• [YOUR OBJECTIVE]:
Find the lines below in which the string "indicator" occurs. Copy each one.

[[ DATA RECORDS open ]]

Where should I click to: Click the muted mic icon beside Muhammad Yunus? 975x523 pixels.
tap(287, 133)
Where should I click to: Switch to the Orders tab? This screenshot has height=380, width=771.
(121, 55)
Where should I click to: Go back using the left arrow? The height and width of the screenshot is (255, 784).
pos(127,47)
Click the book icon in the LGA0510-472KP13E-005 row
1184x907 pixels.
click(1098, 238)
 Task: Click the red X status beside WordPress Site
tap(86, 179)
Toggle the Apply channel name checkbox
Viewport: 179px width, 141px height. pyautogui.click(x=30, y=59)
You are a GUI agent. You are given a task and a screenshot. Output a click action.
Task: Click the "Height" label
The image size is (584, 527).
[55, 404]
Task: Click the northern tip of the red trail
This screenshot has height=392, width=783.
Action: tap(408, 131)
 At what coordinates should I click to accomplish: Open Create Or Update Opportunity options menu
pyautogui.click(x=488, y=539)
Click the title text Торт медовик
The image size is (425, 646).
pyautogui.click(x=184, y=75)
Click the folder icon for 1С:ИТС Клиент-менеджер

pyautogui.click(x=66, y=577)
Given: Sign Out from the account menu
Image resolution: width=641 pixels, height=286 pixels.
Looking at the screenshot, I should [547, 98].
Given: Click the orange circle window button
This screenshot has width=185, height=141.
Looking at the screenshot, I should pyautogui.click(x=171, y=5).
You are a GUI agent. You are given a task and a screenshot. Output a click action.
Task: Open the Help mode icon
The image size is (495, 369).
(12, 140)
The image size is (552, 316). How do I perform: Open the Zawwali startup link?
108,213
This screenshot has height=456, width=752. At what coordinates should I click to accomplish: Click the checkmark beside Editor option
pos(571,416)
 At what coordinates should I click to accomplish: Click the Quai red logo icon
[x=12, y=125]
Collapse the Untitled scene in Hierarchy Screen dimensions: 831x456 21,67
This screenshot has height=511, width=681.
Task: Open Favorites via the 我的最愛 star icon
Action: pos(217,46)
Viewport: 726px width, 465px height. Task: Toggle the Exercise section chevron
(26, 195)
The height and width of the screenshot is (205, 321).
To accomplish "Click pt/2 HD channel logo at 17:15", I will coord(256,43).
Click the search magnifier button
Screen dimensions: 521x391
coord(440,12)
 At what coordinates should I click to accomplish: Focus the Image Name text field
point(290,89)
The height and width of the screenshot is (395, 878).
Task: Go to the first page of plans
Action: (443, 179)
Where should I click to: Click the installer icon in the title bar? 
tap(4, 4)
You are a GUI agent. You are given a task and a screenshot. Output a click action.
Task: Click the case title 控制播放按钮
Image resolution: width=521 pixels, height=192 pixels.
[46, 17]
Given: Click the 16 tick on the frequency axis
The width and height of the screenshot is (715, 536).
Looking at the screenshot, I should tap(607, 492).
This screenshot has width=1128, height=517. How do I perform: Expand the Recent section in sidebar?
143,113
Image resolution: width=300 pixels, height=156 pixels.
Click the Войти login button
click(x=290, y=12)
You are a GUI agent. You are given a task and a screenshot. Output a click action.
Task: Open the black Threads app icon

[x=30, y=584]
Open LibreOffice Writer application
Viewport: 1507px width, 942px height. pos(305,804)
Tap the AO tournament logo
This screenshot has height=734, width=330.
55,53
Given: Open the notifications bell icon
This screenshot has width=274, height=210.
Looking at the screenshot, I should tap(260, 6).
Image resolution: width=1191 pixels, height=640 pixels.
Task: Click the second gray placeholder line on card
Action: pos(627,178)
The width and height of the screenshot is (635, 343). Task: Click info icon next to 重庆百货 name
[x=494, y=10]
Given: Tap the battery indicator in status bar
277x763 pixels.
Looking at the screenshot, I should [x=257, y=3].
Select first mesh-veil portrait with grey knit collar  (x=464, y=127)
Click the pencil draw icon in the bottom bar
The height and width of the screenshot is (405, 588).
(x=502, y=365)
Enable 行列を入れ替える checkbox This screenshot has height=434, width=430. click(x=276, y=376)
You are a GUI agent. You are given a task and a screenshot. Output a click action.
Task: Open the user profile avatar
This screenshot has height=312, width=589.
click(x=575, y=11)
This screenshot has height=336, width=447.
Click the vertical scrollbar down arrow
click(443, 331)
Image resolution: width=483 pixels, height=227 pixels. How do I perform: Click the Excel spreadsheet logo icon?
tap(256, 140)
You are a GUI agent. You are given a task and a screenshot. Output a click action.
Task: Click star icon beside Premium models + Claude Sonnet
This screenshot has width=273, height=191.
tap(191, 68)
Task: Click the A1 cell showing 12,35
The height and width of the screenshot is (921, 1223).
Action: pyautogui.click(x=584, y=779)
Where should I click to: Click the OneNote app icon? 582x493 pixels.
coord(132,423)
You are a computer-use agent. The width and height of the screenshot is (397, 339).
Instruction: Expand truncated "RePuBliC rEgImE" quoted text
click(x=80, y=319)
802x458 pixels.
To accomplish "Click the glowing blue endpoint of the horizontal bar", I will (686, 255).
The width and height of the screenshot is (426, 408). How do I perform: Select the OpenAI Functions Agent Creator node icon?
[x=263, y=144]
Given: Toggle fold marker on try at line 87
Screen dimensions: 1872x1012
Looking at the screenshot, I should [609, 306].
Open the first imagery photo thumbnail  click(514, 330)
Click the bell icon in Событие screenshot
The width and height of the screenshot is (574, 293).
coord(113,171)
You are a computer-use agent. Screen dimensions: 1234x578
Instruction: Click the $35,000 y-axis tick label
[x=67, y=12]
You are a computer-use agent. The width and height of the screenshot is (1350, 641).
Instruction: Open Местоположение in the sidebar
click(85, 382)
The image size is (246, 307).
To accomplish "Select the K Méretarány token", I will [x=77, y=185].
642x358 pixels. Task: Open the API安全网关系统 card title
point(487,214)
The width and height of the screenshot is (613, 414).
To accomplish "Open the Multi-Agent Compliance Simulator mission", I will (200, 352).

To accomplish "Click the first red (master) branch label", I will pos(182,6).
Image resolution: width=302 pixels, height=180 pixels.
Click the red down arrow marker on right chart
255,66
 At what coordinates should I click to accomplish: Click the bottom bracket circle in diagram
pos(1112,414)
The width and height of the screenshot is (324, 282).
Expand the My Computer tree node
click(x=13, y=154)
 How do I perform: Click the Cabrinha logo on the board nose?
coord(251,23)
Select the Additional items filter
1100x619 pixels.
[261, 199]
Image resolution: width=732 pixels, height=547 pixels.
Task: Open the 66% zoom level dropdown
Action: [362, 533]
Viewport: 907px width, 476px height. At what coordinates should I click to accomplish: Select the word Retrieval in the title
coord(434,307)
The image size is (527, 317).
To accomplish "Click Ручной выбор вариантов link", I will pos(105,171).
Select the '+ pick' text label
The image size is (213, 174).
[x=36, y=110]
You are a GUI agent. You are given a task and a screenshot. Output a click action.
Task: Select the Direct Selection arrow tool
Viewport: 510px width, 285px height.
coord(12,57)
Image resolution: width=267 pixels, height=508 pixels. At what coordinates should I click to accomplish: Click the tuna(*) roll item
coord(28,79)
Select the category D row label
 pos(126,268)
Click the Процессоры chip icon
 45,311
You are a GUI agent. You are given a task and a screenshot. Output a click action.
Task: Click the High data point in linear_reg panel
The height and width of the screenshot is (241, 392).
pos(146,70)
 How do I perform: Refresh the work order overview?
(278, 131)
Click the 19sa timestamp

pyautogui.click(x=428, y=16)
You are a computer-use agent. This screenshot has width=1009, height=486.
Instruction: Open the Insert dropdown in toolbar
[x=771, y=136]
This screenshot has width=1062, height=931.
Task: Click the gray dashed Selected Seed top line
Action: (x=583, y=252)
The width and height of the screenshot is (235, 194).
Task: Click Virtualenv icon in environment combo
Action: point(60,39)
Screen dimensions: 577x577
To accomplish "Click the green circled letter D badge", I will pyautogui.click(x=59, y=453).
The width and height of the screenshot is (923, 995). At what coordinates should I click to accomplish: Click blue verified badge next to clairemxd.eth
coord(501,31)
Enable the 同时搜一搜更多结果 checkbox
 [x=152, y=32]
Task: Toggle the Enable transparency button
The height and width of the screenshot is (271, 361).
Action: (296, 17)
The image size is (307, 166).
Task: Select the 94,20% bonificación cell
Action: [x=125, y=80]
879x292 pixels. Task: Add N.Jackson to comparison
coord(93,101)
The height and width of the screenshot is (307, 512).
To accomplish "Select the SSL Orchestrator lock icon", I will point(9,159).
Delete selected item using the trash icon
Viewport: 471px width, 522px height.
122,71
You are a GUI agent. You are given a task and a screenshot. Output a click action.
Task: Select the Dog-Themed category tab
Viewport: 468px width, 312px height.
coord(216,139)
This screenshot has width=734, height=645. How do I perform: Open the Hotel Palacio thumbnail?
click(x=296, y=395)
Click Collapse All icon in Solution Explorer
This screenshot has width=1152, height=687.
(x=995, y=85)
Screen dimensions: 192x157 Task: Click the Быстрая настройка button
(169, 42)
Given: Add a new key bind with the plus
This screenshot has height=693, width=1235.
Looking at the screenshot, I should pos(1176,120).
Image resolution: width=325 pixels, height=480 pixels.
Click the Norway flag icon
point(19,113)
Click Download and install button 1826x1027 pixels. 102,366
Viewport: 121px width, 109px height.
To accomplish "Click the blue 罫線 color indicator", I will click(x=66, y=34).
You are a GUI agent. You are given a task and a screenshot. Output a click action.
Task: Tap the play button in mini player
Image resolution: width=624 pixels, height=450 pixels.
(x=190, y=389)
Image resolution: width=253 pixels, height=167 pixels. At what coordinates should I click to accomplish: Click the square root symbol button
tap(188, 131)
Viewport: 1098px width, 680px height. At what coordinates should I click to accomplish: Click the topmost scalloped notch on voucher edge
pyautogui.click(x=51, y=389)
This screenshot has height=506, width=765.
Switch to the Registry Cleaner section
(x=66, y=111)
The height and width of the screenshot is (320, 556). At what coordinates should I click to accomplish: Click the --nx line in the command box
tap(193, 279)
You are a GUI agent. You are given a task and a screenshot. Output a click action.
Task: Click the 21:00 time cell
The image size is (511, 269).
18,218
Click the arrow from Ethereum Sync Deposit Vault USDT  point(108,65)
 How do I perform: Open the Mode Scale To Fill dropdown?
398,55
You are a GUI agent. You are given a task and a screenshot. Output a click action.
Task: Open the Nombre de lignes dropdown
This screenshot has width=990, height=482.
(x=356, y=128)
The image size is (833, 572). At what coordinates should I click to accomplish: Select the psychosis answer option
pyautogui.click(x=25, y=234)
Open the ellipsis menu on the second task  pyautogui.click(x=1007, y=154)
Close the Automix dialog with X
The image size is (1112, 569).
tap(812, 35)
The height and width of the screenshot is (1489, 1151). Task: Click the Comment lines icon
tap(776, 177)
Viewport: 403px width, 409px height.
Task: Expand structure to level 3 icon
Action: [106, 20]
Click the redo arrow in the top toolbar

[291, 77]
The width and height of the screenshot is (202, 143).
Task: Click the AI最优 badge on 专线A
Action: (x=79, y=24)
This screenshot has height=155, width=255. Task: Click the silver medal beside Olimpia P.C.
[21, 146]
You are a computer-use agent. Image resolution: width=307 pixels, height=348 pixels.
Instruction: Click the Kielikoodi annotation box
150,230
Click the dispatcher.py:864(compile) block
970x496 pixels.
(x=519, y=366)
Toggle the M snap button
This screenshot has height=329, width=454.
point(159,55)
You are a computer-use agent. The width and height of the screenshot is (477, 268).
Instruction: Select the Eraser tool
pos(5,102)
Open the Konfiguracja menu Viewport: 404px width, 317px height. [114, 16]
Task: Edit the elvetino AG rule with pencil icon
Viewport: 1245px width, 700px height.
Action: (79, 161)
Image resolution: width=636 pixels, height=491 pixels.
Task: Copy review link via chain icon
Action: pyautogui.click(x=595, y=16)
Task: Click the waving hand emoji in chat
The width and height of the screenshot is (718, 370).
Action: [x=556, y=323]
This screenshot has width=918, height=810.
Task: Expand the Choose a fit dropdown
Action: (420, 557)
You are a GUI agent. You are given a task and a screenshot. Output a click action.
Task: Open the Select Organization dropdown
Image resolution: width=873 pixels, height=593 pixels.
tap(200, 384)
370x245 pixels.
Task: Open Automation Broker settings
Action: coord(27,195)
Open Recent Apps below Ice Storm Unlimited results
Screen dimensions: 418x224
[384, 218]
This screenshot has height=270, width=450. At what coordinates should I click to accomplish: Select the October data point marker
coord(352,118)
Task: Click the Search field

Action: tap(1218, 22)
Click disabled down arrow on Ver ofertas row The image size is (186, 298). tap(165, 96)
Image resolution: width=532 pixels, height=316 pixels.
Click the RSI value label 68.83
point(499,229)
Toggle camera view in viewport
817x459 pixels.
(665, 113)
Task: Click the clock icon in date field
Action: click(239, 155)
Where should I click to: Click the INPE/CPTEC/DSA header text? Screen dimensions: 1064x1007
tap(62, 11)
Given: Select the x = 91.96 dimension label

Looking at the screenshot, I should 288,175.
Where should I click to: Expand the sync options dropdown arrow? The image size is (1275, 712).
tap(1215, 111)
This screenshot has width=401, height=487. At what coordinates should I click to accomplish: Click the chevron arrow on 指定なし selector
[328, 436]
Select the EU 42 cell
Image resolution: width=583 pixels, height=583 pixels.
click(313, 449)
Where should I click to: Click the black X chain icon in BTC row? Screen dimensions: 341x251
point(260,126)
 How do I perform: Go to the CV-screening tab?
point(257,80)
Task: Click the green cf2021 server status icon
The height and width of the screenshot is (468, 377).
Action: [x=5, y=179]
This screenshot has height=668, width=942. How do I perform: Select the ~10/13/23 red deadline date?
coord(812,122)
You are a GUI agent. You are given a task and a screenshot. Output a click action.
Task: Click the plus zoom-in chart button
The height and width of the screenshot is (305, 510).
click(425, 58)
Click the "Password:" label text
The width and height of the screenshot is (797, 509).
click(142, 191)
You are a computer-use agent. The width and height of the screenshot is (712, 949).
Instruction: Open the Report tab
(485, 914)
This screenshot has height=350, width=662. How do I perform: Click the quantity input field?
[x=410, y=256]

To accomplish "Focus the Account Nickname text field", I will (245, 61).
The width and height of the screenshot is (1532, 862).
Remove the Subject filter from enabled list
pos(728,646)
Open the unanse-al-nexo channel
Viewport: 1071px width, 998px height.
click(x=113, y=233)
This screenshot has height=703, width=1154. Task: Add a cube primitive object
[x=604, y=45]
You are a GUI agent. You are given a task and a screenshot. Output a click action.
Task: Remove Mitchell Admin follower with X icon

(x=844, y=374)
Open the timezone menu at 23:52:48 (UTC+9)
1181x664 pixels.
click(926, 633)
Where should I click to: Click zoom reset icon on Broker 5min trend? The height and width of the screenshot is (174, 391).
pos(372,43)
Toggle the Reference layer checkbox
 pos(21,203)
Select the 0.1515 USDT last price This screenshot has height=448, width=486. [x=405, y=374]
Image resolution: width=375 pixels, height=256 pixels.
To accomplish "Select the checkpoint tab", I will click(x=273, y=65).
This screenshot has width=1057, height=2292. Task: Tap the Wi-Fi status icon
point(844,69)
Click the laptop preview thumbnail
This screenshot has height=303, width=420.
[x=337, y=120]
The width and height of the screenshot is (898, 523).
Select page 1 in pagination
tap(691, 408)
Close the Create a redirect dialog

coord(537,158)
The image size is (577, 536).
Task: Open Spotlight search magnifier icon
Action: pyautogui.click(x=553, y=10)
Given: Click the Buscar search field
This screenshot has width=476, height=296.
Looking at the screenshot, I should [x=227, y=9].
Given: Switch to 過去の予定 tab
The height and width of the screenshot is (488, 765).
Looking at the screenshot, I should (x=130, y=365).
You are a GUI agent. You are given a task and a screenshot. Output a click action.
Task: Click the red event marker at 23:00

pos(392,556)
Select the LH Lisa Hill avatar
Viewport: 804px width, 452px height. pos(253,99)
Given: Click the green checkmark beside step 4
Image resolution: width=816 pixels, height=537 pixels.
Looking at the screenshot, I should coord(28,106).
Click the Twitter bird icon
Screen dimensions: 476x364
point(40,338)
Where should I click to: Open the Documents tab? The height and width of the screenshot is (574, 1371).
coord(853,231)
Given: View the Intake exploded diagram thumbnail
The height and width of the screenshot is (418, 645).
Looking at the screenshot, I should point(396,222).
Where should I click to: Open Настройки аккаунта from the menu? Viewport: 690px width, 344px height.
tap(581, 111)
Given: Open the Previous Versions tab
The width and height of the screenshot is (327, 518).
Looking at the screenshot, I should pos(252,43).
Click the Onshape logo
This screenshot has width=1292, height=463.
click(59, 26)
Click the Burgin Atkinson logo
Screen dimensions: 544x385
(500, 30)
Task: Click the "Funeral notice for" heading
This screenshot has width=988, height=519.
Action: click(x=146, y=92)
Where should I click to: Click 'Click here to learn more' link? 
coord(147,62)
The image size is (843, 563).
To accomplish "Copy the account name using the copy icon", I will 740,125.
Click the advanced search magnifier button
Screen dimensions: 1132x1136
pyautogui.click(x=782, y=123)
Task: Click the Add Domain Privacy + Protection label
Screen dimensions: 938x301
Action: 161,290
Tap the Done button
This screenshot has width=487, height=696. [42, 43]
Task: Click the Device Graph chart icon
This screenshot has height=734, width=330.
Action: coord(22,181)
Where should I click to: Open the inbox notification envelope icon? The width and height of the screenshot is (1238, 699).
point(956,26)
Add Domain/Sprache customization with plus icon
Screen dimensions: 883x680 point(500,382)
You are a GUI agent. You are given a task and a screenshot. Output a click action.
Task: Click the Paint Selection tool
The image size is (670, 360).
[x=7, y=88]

[[ DATA RECORDS closed ]]

• [OUTPUT FOR THIS TASK]:
Given: Tap the battery indicator in status bar
To accomplish "Click the blue 罫線 color indicator", I will click(x=66, y=34).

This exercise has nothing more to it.